Kalo cerita ini aku buat lapak sendiri gimana?
Baca part ini dengan teliti, ok? 😉
* * *
Aku memberikan tatapan mata tajam. Untuk menegaskan bahwa aku tidak mudah percaya pada setiap ucapan Rey. Tetapi, ia membalas dengan tatapan mata hangatnya. Membuatku jengah karena aku seperti berlakon sebagai antagonis.
"Kamu tidak bisa membuktikan ucapanmu?" Tanyaku sinis. "Aku jadi meragukan Allan dan Sean sebagai anakku. Benarkah aku ibu mereka? Karena aku tidak merasakan..."
"Jangan pernah mengatakan itu lagi!" Sela Rey cepat. Rahangnya mengeras. Sorot matanya begitu kelam penuh amarah. "Kamu ingin bukti?"
Dia menarik kasar pergelangan tanganku. Berjalan cepat sementara aku mengikuti dengan langkah terseok-seok. Dia membawaku ke sisi kiri bawah tangga yang tertutup oleh lemari besar. Hanya ada celah selebar tubuh orang dewasa. Aku baru sadar jika ada sebuah pintu bercat cokelat kayu seperti warna anak tangga yang terlihat sangat samar. Rey membuka pintu itu.
Rey menarikku masuk ke dalamnya yang ternyata adalah sebuah lorong kecil dengan lampu temaram.

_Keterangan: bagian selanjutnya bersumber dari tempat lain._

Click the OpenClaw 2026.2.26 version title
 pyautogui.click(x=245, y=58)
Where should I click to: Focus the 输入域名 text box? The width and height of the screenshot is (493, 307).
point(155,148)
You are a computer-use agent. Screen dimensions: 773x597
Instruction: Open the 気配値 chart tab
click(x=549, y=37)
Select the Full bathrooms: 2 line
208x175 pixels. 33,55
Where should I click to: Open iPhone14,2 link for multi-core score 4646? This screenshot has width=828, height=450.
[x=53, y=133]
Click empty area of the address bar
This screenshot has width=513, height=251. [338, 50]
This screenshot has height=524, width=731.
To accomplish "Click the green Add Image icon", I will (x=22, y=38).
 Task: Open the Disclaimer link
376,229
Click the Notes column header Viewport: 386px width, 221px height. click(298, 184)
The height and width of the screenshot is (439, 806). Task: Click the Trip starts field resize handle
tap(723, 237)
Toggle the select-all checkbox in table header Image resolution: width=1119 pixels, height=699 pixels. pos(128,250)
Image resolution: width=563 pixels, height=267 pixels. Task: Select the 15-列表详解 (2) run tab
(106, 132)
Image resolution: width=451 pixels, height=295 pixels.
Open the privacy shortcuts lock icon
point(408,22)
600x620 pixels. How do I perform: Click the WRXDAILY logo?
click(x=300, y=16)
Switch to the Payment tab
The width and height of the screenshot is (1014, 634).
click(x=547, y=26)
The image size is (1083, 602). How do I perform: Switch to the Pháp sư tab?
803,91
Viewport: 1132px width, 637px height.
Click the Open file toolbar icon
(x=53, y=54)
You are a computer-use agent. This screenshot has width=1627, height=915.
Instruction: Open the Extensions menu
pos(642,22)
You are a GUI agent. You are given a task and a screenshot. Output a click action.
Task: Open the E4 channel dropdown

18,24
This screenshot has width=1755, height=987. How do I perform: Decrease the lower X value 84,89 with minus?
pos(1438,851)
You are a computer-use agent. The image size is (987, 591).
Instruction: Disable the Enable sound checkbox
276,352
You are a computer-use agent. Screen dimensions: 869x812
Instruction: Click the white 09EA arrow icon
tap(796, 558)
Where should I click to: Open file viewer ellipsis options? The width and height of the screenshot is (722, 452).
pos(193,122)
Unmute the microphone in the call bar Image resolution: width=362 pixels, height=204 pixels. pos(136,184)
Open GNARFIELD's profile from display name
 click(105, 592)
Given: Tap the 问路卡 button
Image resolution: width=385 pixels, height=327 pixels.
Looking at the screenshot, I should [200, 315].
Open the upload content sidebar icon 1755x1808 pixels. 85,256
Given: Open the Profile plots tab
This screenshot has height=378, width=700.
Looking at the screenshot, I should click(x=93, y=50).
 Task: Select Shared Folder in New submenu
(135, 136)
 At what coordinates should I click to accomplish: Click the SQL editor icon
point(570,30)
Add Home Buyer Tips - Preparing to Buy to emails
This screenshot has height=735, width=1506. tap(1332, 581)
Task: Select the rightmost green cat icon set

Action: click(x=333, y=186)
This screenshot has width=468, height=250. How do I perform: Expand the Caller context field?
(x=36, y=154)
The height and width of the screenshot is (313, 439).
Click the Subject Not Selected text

Mengikuti lorong itu yang berbelok setelah beberapa langkah, kami terus berjalan hingga menuruni anak tangga dan akhirnya berhenti ketika sampai pada sebuah ruang.
Apa ini?
Ruangan seluas kamar Rey dan aku ini berisi beberapa layar komputer. Ada 6 layar besar yang dipasang pada satu sisi dinding dan 3 layar di bawahnya, terpasang di atas meja panjang. Semua layar di dinding itu memonitor seluruh sudut rumah kecuali kamar mandi.
Ya Tuhan! Ternyata selama ini, Rey memantau semua sudut rumahnya. Termasuk kamar kami. Jadi, dia pasti sudah tahu kalau aku sering bertelepon secara diam-diam. Tapi kenapa dia...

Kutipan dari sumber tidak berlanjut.